Intracerebral hemorrhage (ICH) causes a significant amount of stroke-related morbidity and mortality. Of the various prognostic factors in ICH, hematoma expansion is one of the few potentially modifiable ones and as such has been a topic of increasing research. Unfortunately, large-scale randomized controlled trials aimed at preventing hematoma expansion have not shown robust results, possibly owing to the limited ability of clinicians to predict which patients are at greatest risk. One of the more promising diagnostic features in identifying such patients is the “spot sign” of contrast extravasation in the hematoma bed of ICH patients undergoing CT angiography (CTA). However, the predictive value of the spot sign has differed widely across studies, which may reflect variability in delay between ictus and CTA acquisition. Dowlatshahi et al. sought to examine the predictive value of the spot sign in relationship to onset-to-CTA times in patients with acute ICH by conducting a systematic review and patient-level meta-analysis.

The authors found eight studies in which patient-level data was able to be obtained regarding spot sign status, baseline and follow-up hematoma volumes and time from onset to presentation and CTA. Onset-to-CTA time was categorized a priori into five strata: <120 minutes, 120-239 minutes, 240-359 minutes, 360-479 minutes, and >480 minutes.  Hematoma size was measured by computer-assisted planimetry in three studies and the ABC/2 in five studies. A total of 1343 patients were evaluated across the eight studies, with 1176 having baseline hematoma volumes, spot sign status and time-to-CTA, 1039 of whom had follow-up hematoma volume measurements. 

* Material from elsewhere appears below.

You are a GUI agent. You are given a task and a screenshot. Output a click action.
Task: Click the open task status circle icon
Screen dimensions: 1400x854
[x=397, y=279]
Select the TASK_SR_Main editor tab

There was significant heterogeneity of spot sign frequency among the studies (I2 = 20.67, p=0.004), due to heterogeneity in the 0-2h (I2 = 15.5, p=0.016) and the 2-4h stratas (I2 = 16.5, p=0.011). There was no heterogeneity for the later time strata. The frequency of the spot sign was 26% for the group as a whole with a significant relationship with onset-to-CTA time strata (p<0.001), decreasing from 39% within two hours of onset to 13% after eight hours. There was no heterogeneity in hematoma expansion between studies (F=0.45, p=0.87) or time strata (F=0.75, p=0.56). Across all time intervals, the median volume of hematoma expansion was greater for spot positive as compared to spot negative patients, and there was no change in median hematoma expansion by time-strata in spot positive patients (F=1.28, p=0.14). Spot positivity and significant hematoma expansion (defined as 6mL or ≥33%) as onset-to-CTA time strata increased. Sensitivity and PPV of the spot sign for hematoma expansion was greatest in the earlier time strata, whereas the specificity and negative predictive value (NPV) of spot sign increased with time. 

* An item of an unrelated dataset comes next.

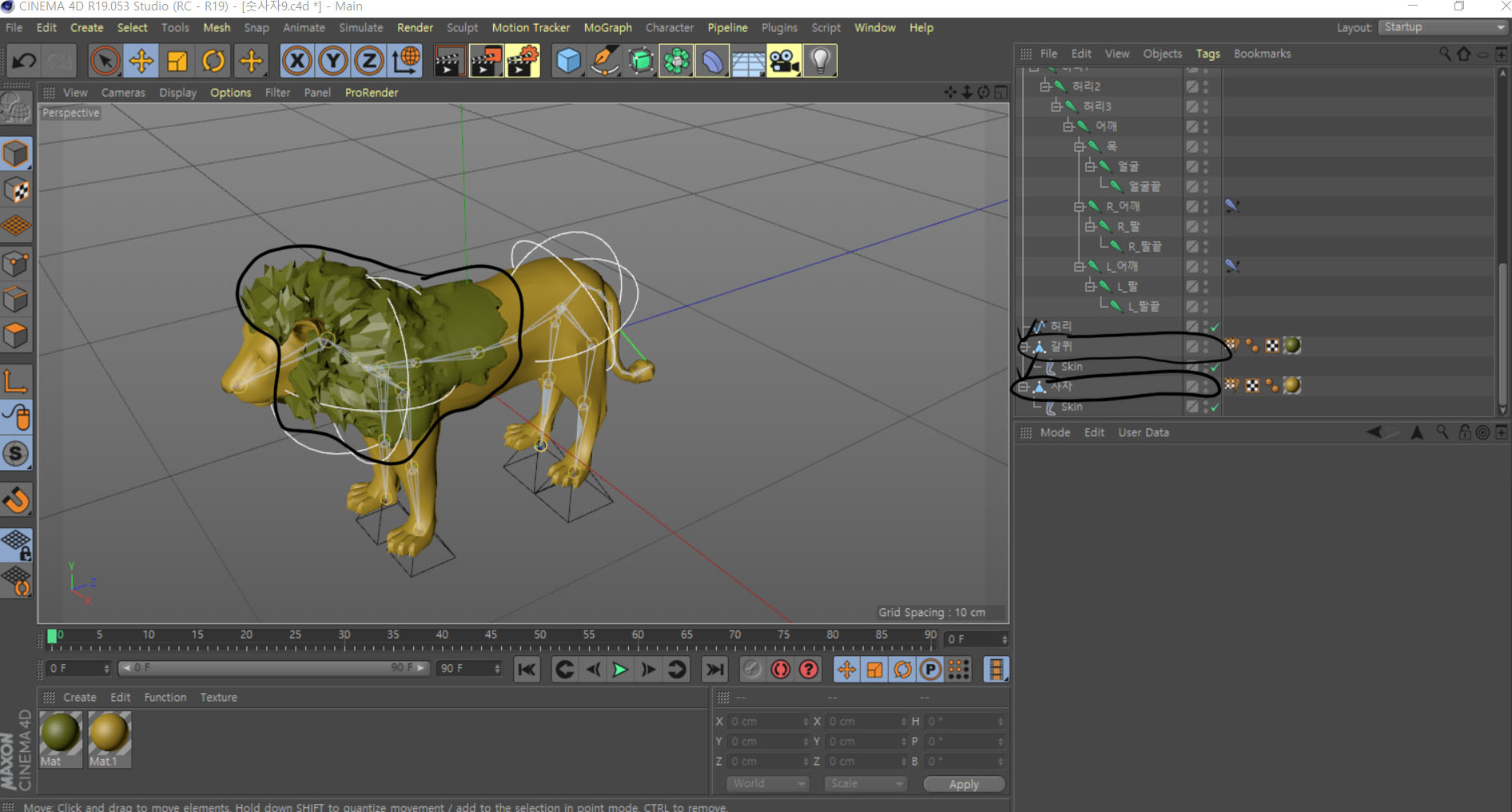Collapse the R_어깨 joint hierarchy
Screen dimensions: 1512x812
click(1079, 206)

This study suggests that the utility of spot sign assessment may be dichotomized depending on onset-to-CTA time. The earlier time strata had the highest sensitivity and PPV which both decreased with time, and the later time strata suggested a high specificity and NPV. Identifying patients at risk for hematoma expansion as well as patients who likely have stable hematomas are both of value to clinicians, and understanding this information in the context of CTA timing suggests clinically relevant information can be gleaned regardless of the time of onset-to-CTA. Even in the acute setting, however, the best sensitivity to detect hematoma expansion was only 60%. This suggests that the spot sign alone is insufficient to identify at-risk patients and should be incorporated into future studies designed to identify other potential predictive factors. As the authors were unable to include any studies published after 2013 due to the time needed to acquire regulatory approvals for patient-level data, analysis of more recent studies would be helpful to validate these results.